SUMMARY
In an otherwise healthy individual, the feeling of urinary bladder fullness integrates two important pieces of
information: (1) urine is collecting and can be stored; and (2) the amount of urine collected has reached a point
that voiding is a necessity. While countless papers claim to identify the source(s) of bladder dysfunction, they do
so without the most basic understanding of why we feel the need to void. Interestingly, many bladder pathologies
(whether overactivity or underactivity) both present with dramatic changes in the structure and mechanical
properties of the urinary bladder wall. Changes to these properties are often assumed to be the effect, not the
cause, of bladder dysfunction. We discovered that bladder wall biomechanics inexorably connect to the
perception of bladder fullness even in healthy individuals. This proposal seeks to understand and define how the
microstructure of the bladder wall transduces changes in bladder volume to the CNS, in the absence of any
confounding pathology, and finally determine what causes the sensation of bladder fullness. Drawing on our
interdisciplinary expertise in engineering and physiology, we will use innovative tools, genetic mouse models,
and biomechanical modeling to elucidate the relationship between elasticity, viscosity, and sensory outflow.
Through these experiments, we will not only learn the relationship between bladder wall mechanics,
microstructural organization, and afferent outflow, but we will also determine how the spatial arrangement of
transient UBSM contractions influences the sensation of fullness. This represents a paradigm shift in our
understanding of how biomechanics and physiology intersect to drive mechanosensation.

* PROVIDED DATA *
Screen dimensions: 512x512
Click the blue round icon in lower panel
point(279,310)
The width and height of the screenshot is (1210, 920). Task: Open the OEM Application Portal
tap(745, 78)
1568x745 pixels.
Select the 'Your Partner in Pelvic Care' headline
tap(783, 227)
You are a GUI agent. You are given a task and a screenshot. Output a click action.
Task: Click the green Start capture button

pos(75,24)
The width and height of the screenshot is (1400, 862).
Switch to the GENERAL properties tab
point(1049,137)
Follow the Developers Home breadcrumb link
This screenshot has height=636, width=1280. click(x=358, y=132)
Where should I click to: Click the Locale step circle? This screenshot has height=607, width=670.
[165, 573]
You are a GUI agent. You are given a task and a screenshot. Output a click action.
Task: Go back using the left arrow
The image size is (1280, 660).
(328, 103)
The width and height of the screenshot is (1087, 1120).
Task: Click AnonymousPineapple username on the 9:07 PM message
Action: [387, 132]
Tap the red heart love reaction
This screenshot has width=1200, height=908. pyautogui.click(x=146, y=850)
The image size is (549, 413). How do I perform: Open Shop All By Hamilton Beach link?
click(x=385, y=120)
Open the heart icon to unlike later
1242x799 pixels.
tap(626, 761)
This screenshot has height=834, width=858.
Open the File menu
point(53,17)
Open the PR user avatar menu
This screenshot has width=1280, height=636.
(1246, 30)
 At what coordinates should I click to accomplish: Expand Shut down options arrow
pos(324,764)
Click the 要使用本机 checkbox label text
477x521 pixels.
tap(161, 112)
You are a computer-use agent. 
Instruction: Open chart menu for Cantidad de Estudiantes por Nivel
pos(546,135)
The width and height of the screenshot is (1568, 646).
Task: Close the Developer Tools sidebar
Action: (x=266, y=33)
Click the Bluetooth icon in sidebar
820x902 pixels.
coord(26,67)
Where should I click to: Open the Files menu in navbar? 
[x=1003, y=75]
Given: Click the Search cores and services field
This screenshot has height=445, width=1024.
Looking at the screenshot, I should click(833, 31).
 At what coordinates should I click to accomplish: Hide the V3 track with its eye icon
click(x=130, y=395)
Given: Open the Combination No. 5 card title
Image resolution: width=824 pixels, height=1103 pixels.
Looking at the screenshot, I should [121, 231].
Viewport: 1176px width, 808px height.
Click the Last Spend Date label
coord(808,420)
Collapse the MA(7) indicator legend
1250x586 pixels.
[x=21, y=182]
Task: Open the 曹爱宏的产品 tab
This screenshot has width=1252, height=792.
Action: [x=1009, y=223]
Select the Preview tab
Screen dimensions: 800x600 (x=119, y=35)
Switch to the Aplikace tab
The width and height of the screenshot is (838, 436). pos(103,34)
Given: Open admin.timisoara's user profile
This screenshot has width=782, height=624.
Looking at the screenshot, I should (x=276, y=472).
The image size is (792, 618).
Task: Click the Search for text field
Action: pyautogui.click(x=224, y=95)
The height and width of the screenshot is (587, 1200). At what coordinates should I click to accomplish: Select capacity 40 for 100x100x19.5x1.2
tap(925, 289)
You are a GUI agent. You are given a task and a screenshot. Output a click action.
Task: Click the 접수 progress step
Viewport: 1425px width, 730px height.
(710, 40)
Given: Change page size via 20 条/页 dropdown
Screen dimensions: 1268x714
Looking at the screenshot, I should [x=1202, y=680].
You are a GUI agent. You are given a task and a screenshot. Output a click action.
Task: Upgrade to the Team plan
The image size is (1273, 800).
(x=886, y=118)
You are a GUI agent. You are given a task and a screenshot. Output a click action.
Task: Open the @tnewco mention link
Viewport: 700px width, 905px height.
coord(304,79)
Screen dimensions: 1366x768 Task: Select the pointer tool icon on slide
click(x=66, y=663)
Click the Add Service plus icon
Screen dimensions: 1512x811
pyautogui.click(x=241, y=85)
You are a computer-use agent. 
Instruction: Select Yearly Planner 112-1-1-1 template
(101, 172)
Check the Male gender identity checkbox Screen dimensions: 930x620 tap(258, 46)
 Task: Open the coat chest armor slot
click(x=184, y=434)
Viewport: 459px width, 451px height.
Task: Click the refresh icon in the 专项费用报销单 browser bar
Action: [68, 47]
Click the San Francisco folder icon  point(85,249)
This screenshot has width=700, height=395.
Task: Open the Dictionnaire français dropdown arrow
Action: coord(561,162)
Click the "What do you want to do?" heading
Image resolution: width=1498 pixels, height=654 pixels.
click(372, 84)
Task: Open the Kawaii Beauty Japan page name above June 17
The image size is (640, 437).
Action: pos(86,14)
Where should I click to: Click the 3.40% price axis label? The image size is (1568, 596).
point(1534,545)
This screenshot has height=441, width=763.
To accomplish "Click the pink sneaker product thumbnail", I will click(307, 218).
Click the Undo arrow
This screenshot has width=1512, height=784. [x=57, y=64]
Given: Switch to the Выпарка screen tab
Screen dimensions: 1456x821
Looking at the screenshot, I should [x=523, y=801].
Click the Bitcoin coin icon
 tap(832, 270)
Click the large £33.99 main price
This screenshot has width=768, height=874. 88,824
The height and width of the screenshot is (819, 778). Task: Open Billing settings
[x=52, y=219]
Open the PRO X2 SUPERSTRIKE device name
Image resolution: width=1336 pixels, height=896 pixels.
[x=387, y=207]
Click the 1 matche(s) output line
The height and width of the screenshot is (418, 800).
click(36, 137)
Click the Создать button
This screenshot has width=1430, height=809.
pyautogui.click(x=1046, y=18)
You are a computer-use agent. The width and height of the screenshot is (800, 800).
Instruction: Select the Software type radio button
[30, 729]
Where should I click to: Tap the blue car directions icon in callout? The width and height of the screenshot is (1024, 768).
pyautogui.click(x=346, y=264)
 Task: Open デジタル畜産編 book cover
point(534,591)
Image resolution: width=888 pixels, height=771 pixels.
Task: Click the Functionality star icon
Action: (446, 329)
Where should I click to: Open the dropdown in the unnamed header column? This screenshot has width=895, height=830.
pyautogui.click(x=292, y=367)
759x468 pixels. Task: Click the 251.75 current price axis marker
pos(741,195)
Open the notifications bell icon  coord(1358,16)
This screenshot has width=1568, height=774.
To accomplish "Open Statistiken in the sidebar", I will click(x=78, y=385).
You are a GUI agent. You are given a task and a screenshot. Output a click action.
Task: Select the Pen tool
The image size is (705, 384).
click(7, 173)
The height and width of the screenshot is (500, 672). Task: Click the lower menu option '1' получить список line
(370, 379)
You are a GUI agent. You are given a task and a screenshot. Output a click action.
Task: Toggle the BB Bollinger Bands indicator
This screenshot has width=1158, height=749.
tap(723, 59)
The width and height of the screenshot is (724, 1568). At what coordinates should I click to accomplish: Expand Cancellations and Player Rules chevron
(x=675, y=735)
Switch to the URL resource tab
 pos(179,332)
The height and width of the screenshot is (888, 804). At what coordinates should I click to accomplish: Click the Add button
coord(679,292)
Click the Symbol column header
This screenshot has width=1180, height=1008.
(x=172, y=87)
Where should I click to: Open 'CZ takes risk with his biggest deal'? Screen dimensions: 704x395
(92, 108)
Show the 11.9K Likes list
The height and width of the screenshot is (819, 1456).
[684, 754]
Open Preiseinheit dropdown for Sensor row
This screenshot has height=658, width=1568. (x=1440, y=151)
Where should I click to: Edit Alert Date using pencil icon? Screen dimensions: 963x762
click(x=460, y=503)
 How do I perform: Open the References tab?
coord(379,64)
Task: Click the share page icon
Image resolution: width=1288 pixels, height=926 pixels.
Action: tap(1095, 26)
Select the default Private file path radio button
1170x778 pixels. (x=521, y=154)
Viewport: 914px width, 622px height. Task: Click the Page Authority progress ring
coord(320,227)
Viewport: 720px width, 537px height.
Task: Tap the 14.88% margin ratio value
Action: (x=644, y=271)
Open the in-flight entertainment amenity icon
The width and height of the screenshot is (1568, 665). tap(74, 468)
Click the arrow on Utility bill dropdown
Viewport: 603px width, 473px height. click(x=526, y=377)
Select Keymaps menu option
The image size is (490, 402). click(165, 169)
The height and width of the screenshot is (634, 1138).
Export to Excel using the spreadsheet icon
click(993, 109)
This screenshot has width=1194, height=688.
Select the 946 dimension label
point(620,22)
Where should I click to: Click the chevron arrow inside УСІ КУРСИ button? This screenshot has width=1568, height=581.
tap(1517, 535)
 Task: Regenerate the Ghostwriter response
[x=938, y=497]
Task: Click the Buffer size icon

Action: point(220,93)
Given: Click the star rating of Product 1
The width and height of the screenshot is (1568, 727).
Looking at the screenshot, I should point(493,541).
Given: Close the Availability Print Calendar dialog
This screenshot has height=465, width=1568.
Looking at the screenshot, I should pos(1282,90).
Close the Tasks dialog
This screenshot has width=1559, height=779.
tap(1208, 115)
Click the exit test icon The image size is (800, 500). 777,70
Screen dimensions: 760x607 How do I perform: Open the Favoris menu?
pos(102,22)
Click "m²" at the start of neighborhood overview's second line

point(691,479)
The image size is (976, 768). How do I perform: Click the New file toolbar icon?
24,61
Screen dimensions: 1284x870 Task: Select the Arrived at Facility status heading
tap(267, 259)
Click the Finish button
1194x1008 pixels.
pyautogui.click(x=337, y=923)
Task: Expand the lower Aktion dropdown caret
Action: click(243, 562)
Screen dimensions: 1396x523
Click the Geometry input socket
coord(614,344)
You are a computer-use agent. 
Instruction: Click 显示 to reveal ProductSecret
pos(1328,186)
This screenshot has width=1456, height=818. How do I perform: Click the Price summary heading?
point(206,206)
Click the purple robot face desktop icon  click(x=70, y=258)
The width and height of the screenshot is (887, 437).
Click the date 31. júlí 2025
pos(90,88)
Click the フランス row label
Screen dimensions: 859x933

* BRIEF *
Answer from the bladder fullness summary:
(a) What two pieces of information does the feeling of bladder fullness integrate?
(b) What do many bladder pathologies present with, whether overactivity or underactivity?
(c) Which three means will the work use to study elasticity, viscosity, and sensory outflow?
Work only from the bladder fullness summary, not the lines.

* SOLUTION *
(a) That urine is collecting and can be stored, and that the amount collected has reached a point where voiding is a necessity.
(b) Dramatic changes in the structure and mechanical properties of the urinary bladder wall.
(c) Innovative tools, genetic mouse models, and biomechanical modeling.